## Given problem
Select each line of the data below that contains the string "combo". The match is case-sensitive.

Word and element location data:
===============
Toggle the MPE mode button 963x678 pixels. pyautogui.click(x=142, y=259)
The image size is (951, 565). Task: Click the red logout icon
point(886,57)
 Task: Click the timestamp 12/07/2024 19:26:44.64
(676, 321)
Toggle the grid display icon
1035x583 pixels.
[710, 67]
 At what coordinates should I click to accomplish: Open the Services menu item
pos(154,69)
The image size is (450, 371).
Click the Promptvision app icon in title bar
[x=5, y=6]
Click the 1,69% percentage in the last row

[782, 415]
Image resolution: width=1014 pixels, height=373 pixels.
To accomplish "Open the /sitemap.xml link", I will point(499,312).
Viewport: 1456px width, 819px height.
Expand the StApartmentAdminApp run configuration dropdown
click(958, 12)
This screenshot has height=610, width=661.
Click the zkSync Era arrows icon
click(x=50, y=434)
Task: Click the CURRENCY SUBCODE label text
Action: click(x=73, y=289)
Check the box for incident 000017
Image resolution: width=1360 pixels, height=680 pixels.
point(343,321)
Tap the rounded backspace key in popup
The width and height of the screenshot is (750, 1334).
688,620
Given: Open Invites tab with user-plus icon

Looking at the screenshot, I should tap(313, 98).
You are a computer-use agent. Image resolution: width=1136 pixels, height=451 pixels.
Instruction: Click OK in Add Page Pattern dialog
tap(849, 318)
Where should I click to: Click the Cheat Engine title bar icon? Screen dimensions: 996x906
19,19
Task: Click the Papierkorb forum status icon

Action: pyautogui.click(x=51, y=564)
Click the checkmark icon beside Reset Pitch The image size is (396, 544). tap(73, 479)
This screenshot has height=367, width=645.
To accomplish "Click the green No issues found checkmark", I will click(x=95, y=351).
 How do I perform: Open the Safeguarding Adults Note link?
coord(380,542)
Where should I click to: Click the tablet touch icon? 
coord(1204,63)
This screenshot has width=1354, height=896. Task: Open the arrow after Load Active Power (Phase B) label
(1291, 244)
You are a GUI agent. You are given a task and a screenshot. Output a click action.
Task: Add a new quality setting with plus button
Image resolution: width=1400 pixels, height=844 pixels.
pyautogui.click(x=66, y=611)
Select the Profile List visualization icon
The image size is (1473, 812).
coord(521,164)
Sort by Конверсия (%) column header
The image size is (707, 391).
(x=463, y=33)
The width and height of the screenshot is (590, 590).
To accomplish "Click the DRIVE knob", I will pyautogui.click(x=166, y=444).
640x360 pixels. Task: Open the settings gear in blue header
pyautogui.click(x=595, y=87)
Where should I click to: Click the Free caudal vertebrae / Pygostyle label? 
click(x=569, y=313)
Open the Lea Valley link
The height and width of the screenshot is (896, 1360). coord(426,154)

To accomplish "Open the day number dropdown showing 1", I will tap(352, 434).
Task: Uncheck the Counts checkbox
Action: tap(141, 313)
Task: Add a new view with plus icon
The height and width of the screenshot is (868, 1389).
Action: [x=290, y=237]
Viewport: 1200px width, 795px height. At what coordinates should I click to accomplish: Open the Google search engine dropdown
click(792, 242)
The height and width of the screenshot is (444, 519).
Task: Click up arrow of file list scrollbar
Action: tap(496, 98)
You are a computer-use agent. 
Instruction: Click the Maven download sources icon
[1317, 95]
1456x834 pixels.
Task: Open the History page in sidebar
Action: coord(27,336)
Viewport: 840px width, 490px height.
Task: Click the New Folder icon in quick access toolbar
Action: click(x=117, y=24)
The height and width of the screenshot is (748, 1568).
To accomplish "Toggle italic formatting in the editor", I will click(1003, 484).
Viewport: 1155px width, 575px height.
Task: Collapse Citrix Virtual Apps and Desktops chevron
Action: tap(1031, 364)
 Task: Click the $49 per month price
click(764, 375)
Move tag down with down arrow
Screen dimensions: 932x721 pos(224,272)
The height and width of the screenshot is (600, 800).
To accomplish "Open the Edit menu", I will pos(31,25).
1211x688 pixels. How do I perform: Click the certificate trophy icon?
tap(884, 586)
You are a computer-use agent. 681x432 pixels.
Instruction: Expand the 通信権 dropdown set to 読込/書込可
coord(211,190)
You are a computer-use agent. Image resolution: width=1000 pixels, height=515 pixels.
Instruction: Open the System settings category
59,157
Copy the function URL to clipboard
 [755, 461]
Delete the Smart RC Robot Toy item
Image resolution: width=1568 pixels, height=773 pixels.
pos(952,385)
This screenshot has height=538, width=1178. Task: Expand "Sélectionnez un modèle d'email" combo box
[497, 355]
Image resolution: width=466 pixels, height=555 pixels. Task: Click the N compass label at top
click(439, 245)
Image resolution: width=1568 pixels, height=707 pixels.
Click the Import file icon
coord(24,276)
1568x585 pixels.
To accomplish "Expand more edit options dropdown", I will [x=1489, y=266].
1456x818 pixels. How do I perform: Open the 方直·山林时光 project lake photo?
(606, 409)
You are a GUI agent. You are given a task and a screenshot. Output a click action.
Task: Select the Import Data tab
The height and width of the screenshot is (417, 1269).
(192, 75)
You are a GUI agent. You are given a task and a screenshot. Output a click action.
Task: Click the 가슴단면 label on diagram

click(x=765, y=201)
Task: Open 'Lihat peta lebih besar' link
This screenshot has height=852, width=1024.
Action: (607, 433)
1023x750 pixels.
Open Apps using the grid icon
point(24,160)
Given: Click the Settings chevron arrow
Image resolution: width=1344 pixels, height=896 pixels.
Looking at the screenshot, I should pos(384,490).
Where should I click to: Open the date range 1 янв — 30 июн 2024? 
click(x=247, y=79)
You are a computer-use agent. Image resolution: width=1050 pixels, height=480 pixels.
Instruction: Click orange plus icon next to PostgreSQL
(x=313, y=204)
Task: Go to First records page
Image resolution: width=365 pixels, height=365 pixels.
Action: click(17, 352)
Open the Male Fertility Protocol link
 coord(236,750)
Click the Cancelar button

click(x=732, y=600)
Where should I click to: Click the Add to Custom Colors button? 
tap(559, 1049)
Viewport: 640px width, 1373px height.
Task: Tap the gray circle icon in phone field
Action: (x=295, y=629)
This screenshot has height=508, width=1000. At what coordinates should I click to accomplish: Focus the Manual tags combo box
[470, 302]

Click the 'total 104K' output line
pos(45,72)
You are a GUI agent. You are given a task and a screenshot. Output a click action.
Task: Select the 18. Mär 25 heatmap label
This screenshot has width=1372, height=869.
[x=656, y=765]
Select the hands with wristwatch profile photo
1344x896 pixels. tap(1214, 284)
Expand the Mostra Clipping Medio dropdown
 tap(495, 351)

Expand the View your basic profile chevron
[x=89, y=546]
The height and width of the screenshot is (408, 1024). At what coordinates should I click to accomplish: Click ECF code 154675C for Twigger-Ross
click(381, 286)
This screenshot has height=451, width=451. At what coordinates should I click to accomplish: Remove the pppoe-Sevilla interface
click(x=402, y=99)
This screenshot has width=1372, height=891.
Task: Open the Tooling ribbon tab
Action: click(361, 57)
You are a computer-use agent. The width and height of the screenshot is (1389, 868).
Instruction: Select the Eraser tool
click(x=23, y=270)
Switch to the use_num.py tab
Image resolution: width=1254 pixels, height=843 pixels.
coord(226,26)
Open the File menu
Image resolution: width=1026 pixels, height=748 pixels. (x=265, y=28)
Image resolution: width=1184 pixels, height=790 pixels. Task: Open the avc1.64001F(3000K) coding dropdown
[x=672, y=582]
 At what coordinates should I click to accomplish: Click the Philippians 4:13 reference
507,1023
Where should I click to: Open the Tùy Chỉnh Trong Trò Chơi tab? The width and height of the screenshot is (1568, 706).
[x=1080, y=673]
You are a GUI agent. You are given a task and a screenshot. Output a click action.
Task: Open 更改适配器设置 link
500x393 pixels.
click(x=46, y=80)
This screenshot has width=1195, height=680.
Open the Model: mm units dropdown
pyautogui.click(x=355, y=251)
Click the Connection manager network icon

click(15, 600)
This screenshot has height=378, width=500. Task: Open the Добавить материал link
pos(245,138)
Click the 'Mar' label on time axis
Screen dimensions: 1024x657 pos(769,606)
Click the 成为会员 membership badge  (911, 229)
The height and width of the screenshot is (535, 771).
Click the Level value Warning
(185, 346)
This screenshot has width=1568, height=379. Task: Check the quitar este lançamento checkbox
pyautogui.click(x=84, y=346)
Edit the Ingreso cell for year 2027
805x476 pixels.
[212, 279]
===============
## Response to the exercise
This screenshot has height=538, width=1178. Task: Expand "Sélectionnez un modèle d'email" combo box
This screenshot has height=508, width=1000. At what coordinates should I click to accomplish: Focus the Manual tags combo box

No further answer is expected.